Brano |
La moglie del leader del centrodestra scrive una lettera al maggior quotidiano di centrosinistra per chieder conto al marito di qualche battuta di troppo pronunciata ad una cena dei Telegatti. Dopo ventisette anni di matrimonio, improvvisamente, Veronica Lario scopre che il modello culturale rappresentato dal coniuge è nutrito di dosi massicce di maschilismo, offensivo per lei, per i figli. E pretende pubbliche scuse alzando la bandiera femminista dell'intreccio politico tra rapporti privati e comportamenti pubblici, tra sesso e politica.

C'è qualcosa che non quadra, ma di sicuro non si tratta di gossip da bar sport. Per le modalità dell'esternazione, l'atto clamoroso dell'ex first lady ha una valenza politica. A qual fine si vedrà.

Troppe tette e culi sono passati sotto i baffi del Telegattomammone per alzare ora il sopracciglio dell'orgoglio ferito. La politica vola rasoterra da molti anni, appesantita dalla zavorra culturale del berlusconismo. Una filosofia di vita (arricchitevi) alimentata quotidianamente, e negli anni, dall'abbuffata televisiva di una classe dirigente perennemente in fila per sedersi sulle poltroncine di Porta a Porta. Il dibattito sulle tasse accompagnato dalla chitarra del maestro Apicella, la polemica sulle coppie di fatto impreziosita dalle tette di Aida Yespica, onorevoli rappresentanti del popolo che vanno a prendere le torte in faccia al Bagaglino, secondo l'antica lezione andreottiana di sempre: è lo specchio di un'Italia affratellata dal celodurismo sbruffone che ha nutrito generazioni di governanti e governati senza soluzione di continuità dai tempi del regime democristiano.

Elenco dei record |

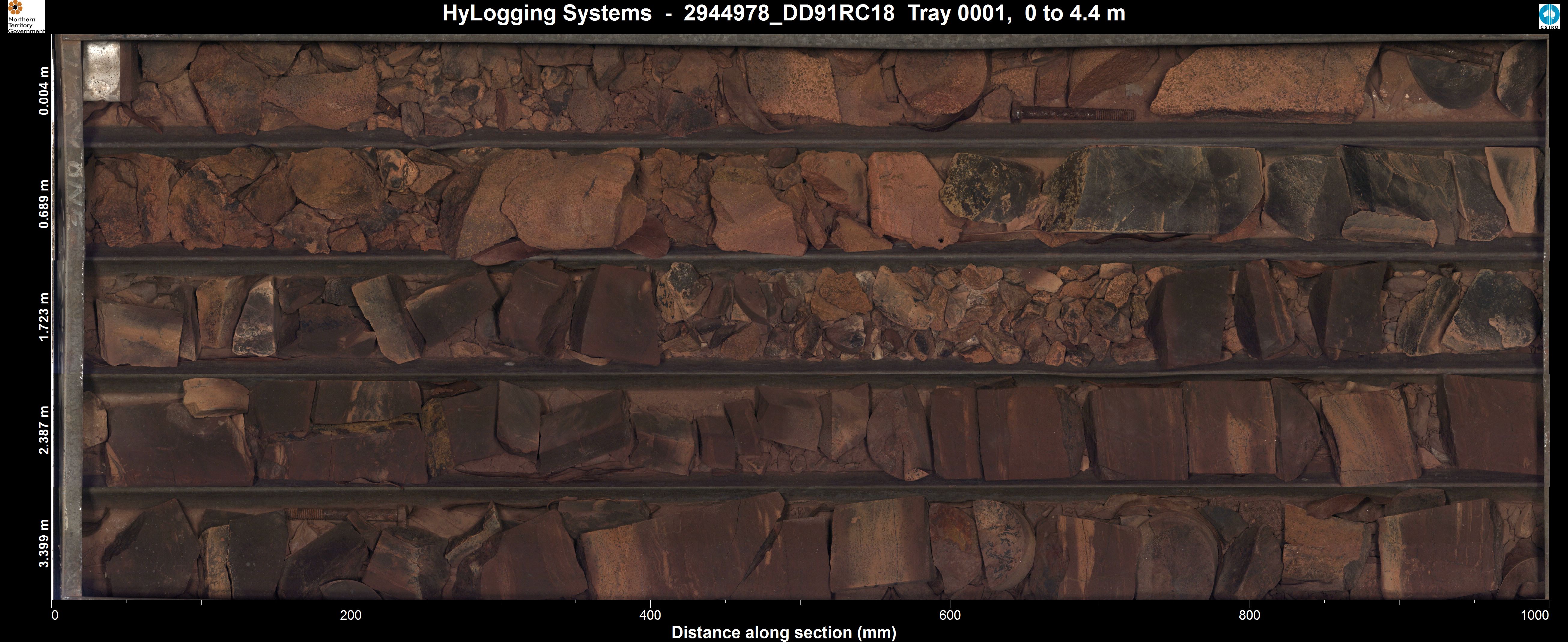Click the CSIRO logo in the corner
Screen dimensions: 1568x642
tap(1548, 17)
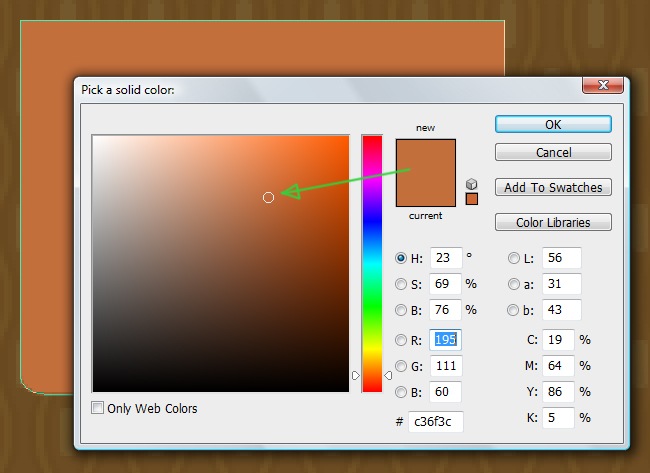Open Color Libraries
Screen dimensions: 650x473
point(553,222)
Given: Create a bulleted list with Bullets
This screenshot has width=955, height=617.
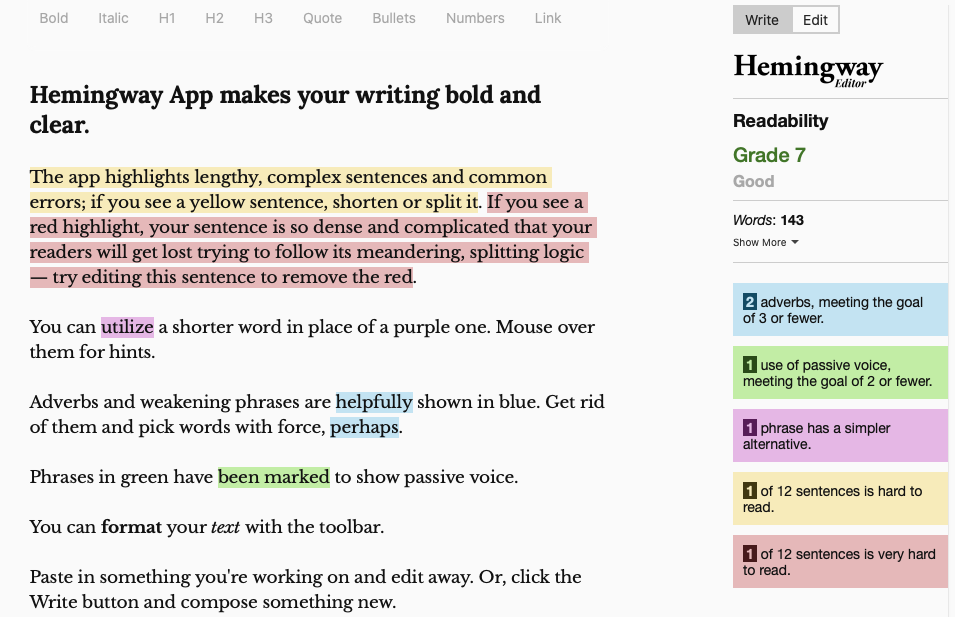Looking at the screenshot, I should coord(394,18).
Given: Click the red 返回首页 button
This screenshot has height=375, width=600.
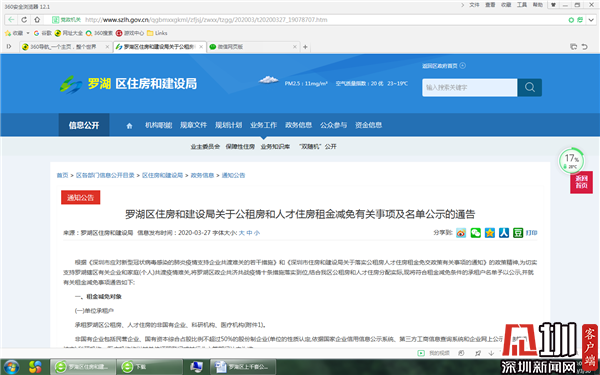Looking at the screenshot, I should tap(581, 182).
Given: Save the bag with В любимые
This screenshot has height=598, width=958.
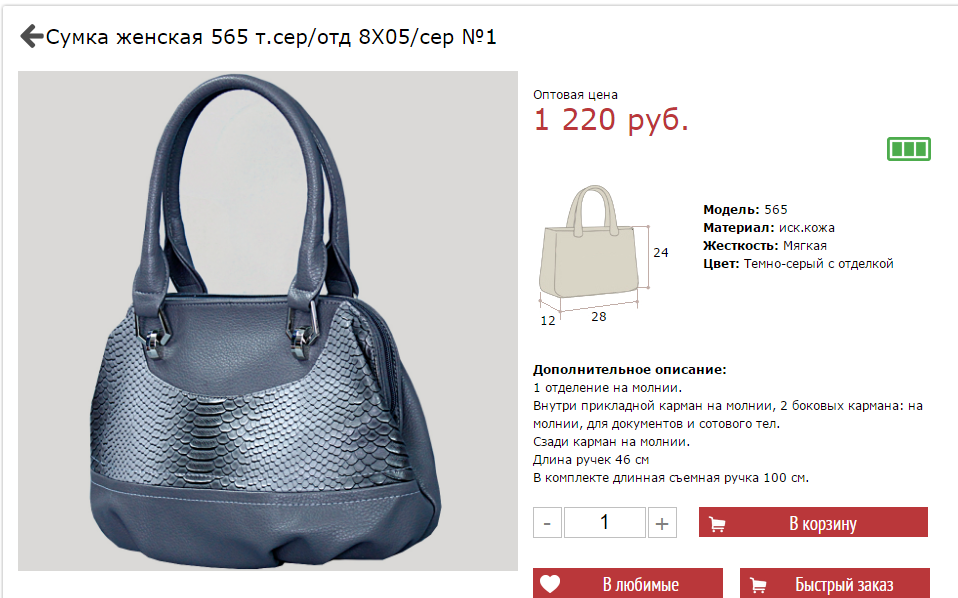Looking at the screenshot, I should pos(627,583).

Esercizi scritti |
A. Nel brano sulla lettera di Veronica Lario, dopo quanti anni di matrimonio lei scopre il maschilismo del modello culturale del marito?
B. Prosegui il brano sulla lettera di Veronica Lario, riprendendo subito dopo la sua ultima frase.

Soluzioni dell'esercizio |
A. Dopo ventisette anni di matrimonio.

B.
Il grande comunicatore ha ipnotizzato l'opposizione diventando paradigma del consenso. Gli apprendisti stregoni si sono moltiplicati, Rai e Mediaset sono diventate indistinguibili, un unico palinsesto ha soffocato il paese. Quando, nel '96, vinse l'Ulivo di Romano Prodi, la speranza di un cambiamento svanì in un profluvio di carrambate, omologhe al pensiero unico di un bipolarismo posticcio, fatto apposta per mascherare un sistema unico di valori e cultura (tele-vaticano, tele-famiglia, tele-patria, tele-guerra).

In questi giorni si è acceso il dibattito sulla legge di riforma del duopolio televisivo, con le sorprendenti opinioni del presidente Catricalà verso i timidi tentativi del governo di porre un tetto al monopolio pubblicitario di Mediaset. Come se il feudalesimo made in Italy, recentemente scoperto dalle indagini sociologiche, non fosse diretta conseguenza di uno strapotere economico che ha plasmato il sistema mediatico, profittando del nanismo della carta stampata, intasando le vie di una libera informazione di massa.

Le scuse di Silvio a Veronica sono arrivate in poche ore a stretto giro di posta («scusami, te ne prego»). Il modello del reality si è riprodotto nei telegiornali della sera. Ma per le scuse al paese si prevedono tempi più lunghi.